The United States spends approximately $47 billion annually on emergency department services. IWPR findings show that, by shifting the treatment of some preventable illnesses from emergency departments to less expensive doctors’ offices, clinics and hospital outpatient settings, universal access to paid sick days would save $1.1 billion annually. Currently, approximately $500 million of these preventable costs are covered by taxpayer-funded public health care for children, elders, veterans and low-income families. The remainder of preventable emergency department costs is accrued to individuals who pay out of pocket for health care and to insurance companies and their customers.
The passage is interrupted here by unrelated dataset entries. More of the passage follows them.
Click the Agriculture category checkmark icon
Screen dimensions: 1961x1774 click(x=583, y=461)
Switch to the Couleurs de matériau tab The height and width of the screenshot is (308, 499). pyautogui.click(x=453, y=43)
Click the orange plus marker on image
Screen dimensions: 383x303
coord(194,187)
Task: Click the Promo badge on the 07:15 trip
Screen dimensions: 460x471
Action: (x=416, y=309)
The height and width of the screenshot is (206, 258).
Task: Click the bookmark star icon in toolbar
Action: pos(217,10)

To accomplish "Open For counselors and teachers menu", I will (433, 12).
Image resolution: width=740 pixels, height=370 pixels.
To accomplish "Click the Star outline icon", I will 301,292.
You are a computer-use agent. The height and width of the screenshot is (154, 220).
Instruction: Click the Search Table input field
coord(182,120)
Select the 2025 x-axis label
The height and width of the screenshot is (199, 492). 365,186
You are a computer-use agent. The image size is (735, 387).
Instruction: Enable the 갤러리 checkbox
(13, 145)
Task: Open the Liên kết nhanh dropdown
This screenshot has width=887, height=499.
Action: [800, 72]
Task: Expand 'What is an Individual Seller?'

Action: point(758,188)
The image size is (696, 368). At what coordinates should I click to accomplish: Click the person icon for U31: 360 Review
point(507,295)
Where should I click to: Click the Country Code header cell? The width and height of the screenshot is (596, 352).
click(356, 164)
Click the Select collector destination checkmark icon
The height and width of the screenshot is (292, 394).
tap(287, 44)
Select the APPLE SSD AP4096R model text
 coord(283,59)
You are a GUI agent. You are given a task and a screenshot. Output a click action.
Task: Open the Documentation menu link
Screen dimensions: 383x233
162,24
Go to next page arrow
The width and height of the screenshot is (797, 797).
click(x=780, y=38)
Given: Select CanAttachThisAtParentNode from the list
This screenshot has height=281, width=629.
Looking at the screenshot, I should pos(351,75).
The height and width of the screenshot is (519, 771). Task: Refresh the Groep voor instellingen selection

"As high and rising health care expenditures continuing to be a top concern for policymakers and businesses alike, paid sick days is a cost saving solution that should receive serious attention," says Claudia Williams, a research analyst with IWPR.
After controlling for various characteristics, including health insurance status, IWPR's analyses reveal that paid sick days are associated with better self-reported health, fewer delays in medical care, and fewer emergency department visits for adults and their children. Controlling for other factors, workers without paid sick days are 40% more likely than workers with paid sick days to delay medical care for themselves or a family member. Approximately 2.6 million fewer Americans would delay medical care each year if paid sick days were universal.
Employees with access to paid sick days have an easier time getting to a doctor during regular business hours to care for themselves or family members. In turn, access to paid sick days can help to decrease the likelihood that a worker will put off needed care and increases access to preventive care among workers and their children.
Previous IWPR analysis found that access to paid sick days is significantly rarer among Hispanics and blacks. Asian Americans and whites overall have the highest rates of access at 67% and 60% respectively, compared to 56% of blacks and 42% of Hispanics.
Many states and localities, as well as the U.S. Congress, have considered legislation that would ensure workers are able to earn paid sick time to take care of themselves and their families when they are ill. Such laws have been approved in the state of Connecticut, the cities of San Francisco and Seattle and the District of Columbia. Two-fifths of private sector employees, including three in four food service workers, three in five personal health care workers and three in four child care workers, do not currently have access to paid sick days.